NGL-PC Q4 2026 Earnings Call Summary | Stock Taper
Logo
NGL-PC

NGL-PC — NGL Energy Partners LP

NYSE


Q4 2026 Earnings Call Summary

May 29, 2026

NGL Energy Partners Q4 2026 Earnings Call Summary

1. Key Financial Results and Metrics

  • Adjusted EBITDA: Approximately $660 million for the fiscal year, at the high end of guidance, with Q4 adjusted EBITDA at about $176 million.
  • Income from Continuing Operations: Approximately $70 million for Q4, excluding a goodwill impairment charge.
  • Water Solutions Segment: Record performance with Q4 adjusted EBITDA of approximately $153 million and full-year EBITDA of about $603 million, reflecting an 11% year-over-year growth.
  • Operating Costs: Managed well, with operating expenses per barrel at $0.22 in Q4, an improvement from the prior year.

2. Strategic Updates and Business Highlights

  • Divestitures: Completed the sale of wholesale propane and rack marketing businesses to focus on becoming a pure-play water company, reducing EBITDA volatility and working capital swings.
  • Capital Structure Improvement: Executed a $950 million refinancing, extending maturities and reducing Class D preferred units by approximately 285,000, leading to a lower cost of capital.
  • Buyback Program: Repurchased 8.7 million common units at an average price of $5.72, reflecting confidence in the partnership's strategy.
  • Infrastructure Expansion: Announced expansion of the LEX II system, increasing capacity by 165,000 barrels per day, backed by long-term volume commitments.

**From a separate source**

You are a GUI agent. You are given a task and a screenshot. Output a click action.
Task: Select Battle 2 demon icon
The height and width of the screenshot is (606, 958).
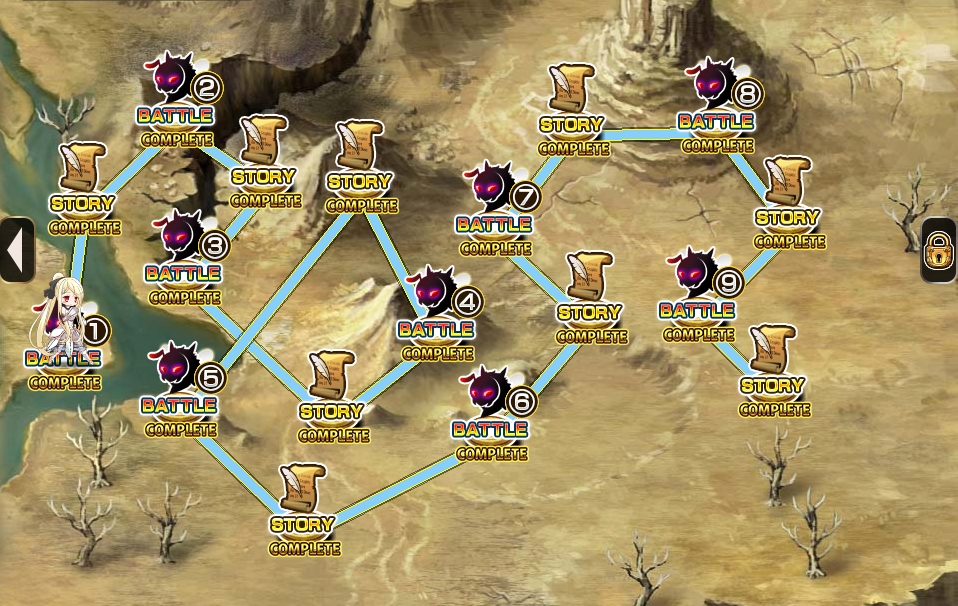click(173, 77)
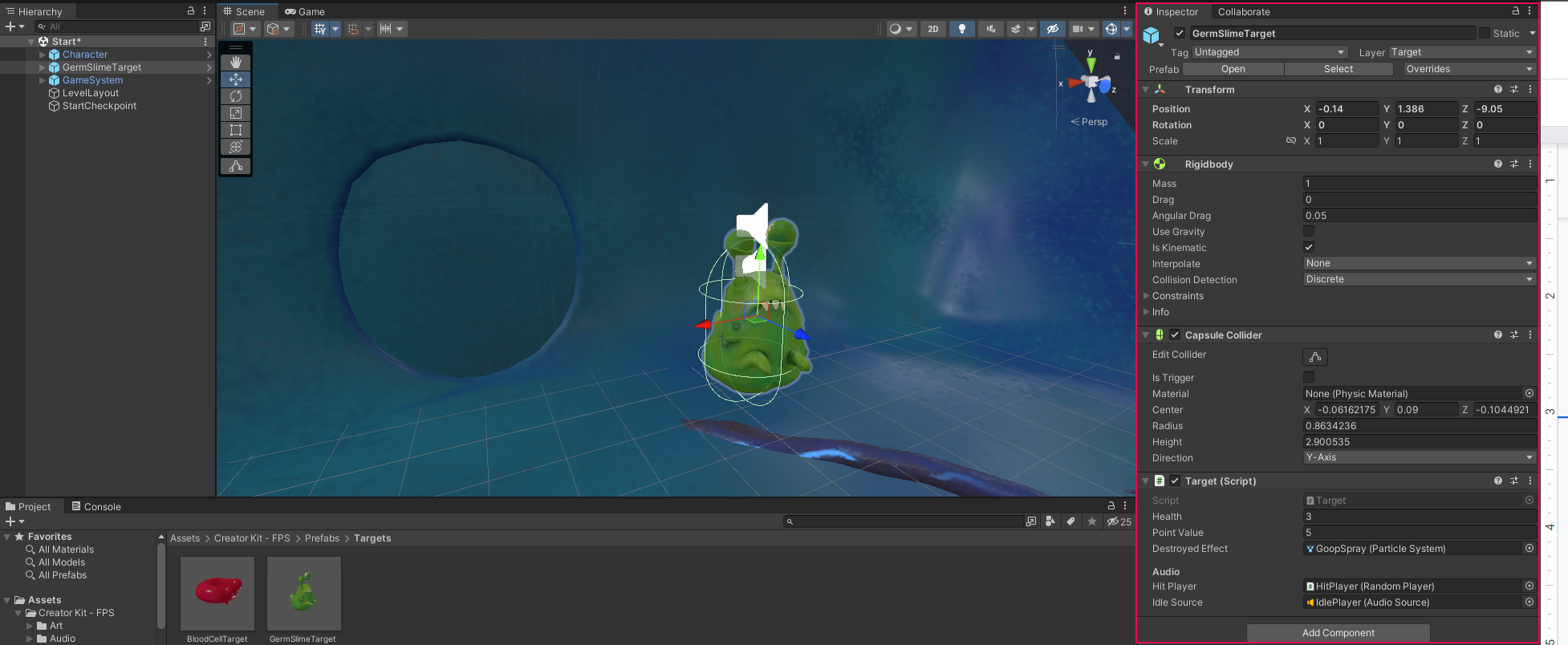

3. Forward Guidance and Outlook

  • Fiscal 2027 Guidance: Projecting consolidated adjusted EBITDA between $715 million and $725 million, representing about 10% growth year-over-year.
  • Capital Expenditures: Anticipating approximately $200 million in growth capital and $45 million in maintenance capital, primarily for the LEX II expansion.
  • Continued Focus: Plans to execute on growth projects in the Water Solutions segment and further simplify the capital structure.

4. Bad News, Challenges, or Points of Concern

  • Goodwill Impairment: The reported goodwill impairment charge indicates potential challenges in asset valuation or market conditions.
  • Market Volatility: While the divestiture has reduced volatility, ongoing market conditions could still impact future performance, particularly in the Crude Oil Logistics segment.
  • Dependence on Water Solutions: The partnership's growth heavily relies on the Water Solutions segment, which may expose it to sector-specific risks.

5. Notable Q&A Insights

  • Growth Capital: The $200 million growth capital primarily focuses on the LEX II expansion, with some additional projects included.
  • Demand for Capacity: There is strong demand for additional capacity in the Delaware Basin, indicating potential for further growth in the Water Solutions segment.
  • Crude Logistics Outlook: Positive activity noted in the DJ Basin, with expectations for increased production and EBITDA in the coming years.
  • Next-Gen Opportunities: Progress on beneficial reuse and desalination projects is ongoing, with expected permits and developments in the near future.

Overall, NGL Energy Partners reported a strong finish to fiscal 2026, with significant achievements in their Water Solutions segment and improvements in their capital structure, while maintaining a cautious outlook on market conditions and potential challenges ahead.